__Exercise brief__: Render the rows below as a numbered list, leaving out any blank lines.

*** Materials provided ***

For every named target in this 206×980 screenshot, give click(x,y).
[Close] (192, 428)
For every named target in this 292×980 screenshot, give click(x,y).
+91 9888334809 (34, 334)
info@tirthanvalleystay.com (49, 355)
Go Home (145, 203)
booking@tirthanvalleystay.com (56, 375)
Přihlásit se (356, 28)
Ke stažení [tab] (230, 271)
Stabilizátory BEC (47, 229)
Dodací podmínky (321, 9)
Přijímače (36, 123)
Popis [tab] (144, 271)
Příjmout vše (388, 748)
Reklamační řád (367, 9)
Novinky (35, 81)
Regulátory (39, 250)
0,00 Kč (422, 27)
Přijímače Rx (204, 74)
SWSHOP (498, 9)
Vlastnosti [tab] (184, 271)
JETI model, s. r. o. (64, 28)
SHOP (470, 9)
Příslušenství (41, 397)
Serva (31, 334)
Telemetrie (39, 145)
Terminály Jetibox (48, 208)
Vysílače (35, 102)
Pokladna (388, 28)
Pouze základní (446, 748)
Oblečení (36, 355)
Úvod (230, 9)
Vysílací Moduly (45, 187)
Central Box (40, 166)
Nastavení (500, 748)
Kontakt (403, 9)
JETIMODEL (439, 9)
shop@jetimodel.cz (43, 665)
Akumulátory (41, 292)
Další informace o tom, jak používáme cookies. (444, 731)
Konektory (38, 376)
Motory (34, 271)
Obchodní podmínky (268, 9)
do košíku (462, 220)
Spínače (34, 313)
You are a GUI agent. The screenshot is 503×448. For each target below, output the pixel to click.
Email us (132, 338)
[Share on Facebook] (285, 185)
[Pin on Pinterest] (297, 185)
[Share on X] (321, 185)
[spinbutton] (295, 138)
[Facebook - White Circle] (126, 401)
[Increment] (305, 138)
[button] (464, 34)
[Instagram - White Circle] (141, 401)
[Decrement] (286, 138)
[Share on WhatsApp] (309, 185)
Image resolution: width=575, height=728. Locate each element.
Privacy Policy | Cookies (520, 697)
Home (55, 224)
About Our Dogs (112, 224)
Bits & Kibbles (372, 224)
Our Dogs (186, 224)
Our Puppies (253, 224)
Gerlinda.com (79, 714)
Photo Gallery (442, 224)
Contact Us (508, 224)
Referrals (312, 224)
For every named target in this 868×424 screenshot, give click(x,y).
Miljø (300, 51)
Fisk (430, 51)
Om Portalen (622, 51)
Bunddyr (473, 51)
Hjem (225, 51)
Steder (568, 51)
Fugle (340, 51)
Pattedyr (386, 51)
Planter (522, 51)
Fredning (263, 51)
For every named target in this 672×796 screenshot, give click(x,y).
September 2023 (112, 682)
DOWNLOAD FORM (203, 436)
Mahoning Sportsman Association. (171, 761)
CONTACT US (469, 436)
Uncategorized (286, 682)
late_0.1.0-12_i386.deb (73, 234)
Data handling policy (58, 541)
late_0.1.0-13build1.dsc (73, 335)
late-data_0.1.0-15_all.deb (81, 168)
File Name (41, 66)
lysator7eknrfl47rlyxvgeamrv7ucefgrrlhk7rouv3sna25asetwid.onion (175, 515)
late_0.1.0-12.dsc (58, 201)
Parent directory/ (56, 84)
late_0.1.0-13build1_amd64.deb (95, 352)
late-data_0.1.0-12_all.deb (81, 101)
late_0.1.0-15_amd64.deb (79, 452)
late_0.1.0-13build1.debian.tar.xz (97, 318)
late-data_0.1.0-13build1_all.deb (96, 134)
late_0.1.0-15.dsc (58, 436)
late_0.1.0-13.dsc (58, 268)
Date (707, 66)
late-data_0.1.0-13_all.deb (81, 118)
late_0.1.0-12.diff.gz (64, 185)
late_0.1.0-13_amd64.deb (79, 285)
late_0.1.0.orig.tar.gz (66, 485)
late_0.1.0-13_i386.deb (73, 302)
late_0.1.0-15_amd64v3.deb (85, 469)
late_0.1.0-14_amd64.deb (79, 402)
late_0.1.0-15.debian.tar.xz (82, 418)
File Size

***

__Exercise result__:
1. For every named target in this 206×980 screenshot, give click(x,y).
2. [Close] (192, 428)
3. For every named target in this 292×980 screenshot, give click(x,y).
4. +91 9888334809 (34, 334)
5. info@tirthanvalleystay.com (49, 355)
6. Go Home (145, 203)
7. booking@tirthanvalleystay.com (56, 375)
8. Přihlásit se (356, 28)
9. Ke stažení [tab] (230, 271)
10. Stabilizátory BEC (47, 229)
11. Dodací podmínky (321, 9)
12. Přijímače (36, 123)
13. Popis [tab] (144, 271)
14. Příjmout vše (388, 748)
15. Reklamační řád (367, 9)
16. Novinky (35, 81)
17. Regulátory (39, 250)
18. 0,00 Kč (422, 27)
19. Přijímače Rx (204, 74)
20. SWSHOP (498, 9)
21. Vlastnosti [tab] (184, 271)
22. JETI model, s. r. o. (64, 28)
23. SHOP (470, 9)
24. Příslušenství (41, 397)
25. Serva (31, 334)
26. Telemetrie (39, 145)
27. Terminály Jetibox (48, 208)
28. Vysílače (35, 102)
29. Pokladna (388, 28)
30. Pouze základní (446, 748)
31. Oblečení (36, 355)
32. Úvod (230, 9)
33. Vysílací Moduly (45, 187)
34. Central Box (40, 166)
35. Nastavení (500, 748)
36. Kontakt (403, 9)
37. JETIMODEL (439, 9)
38. shop@jetimodel.cz (43, 665)
39. Akumulátory (41, 292)
40. Další informace o tom, jak používáme cookies. (444, 731)
41. Konektory (38, 376)
42. Motory (34, 271)
43. Obchodní podmínky (268, 9)
44. do košíku (462, 220)
45. Spínače (34, 313)
46. You are a GUI agent. The screenshot is 503×448. For each target below, output the pixel to click.
47. Email us (132, 338)
48. [Share on Facebook] (285, 185)
49. [Pin on Pinterest] (297, 185)
50. [Share on X] (321, 185)
51. [spinbutton] (295, 138)
52. [Facebook - White Circle] (126, 401)
53. [Increment] (305, 138)
54. [button] (464, 34)
55. [Instagram - White Circle] (141, 401)
56. [Decrement] (286, 138)
57. [Share on WhatsApp] (309, 185)
58. Image resolution: width=575, height=728. Locate each element.
59. Privacy Policy | Cookies (520, 697)
60. Home (55, 224)
61. About Our Dogs (112, 224)
62. Bits & Kibbles (372, 224)
63. Our Dogs (186, 224)
64. Our Puppies (253, 224)
65. Gerlinda.com (79, 714)
66. Photo Gallery (442, 224)
67. Contact Us (508, 224)
68. Referrals (312, 224)
69. For every named target in this 868×424 screenshot, give click(x,y).
70. Miljø (300, 51)
71. Fisk (430, 51)
72. Om Portalen (622, 51)
73. Bunddyr (473, 51)
74. Hjem (225, 51)
75. Steder (568, 51)
76. Fugle (340, 51)
77. Pattedyr (386, 51)
78. Planter (522, 51)
79. Fredning (263, 51)
80. For every named target in this 672×796 screenshot, give click(x,y).
81. September 2023 (112, 682)
82. DOWNLOAD FORM (203, 436)
83. Mahoning Sportsman Association. (171, 761)
84. CONTACT US (469, 436)
85. Uncategorized (286, 682)
86. late_0.1.0-12_i386.deb (73, 234)
87. Data handling policy (58, 541)
88. late_0.1.0-13build1.dsc (73, 335)
89. late-data_0.1.0-15_all.deb (81, 168)
90. File Name (41, 66)
91. lysator7eknrfl47rlyxvgeamrv7ucefgrrlhk7rouv3sna25asetwid.onion (175, 515)
92. late_0.1.0-12.dsc (58, 201)
93. Parent directory/ (56, 84)
94. late_0.1.0-13build1_amd64.deb (95, 352)
95. late-data_0.1.0-12_all.deb (81, 101)
96. late_0.1.0-15_amd64.deb (79, 452)
97. late_0.1.0-13build1.debian.tar.xz (97, 318)
98. late-data_0.1.0-13build1_all.deb (96, 134)
99. late_0.1.0-15.dsc (58, 436)
100. late_0.1.0-13.dsc (58, 268)
101. Date (707, 66)
102. late-data_0.1.0-13_all.deb (81, 118)
103. late_0.1.0-12.diff.gz (64, 185)
104. late_0.1.0-13_amd64.deb (79, 285)
105. late_0.1.0.orig.tar.gz (66, 485)
106. late_0.1.0-13_i386.deb (73, 302)
107. late_0.1.0-15_amd64v3.deb (85, 469)
108. late_0.1.0-14_amd64.deb (79, 402)
109. late_0.1.0-15.debian.tar.xz (82, 418)
110. File Size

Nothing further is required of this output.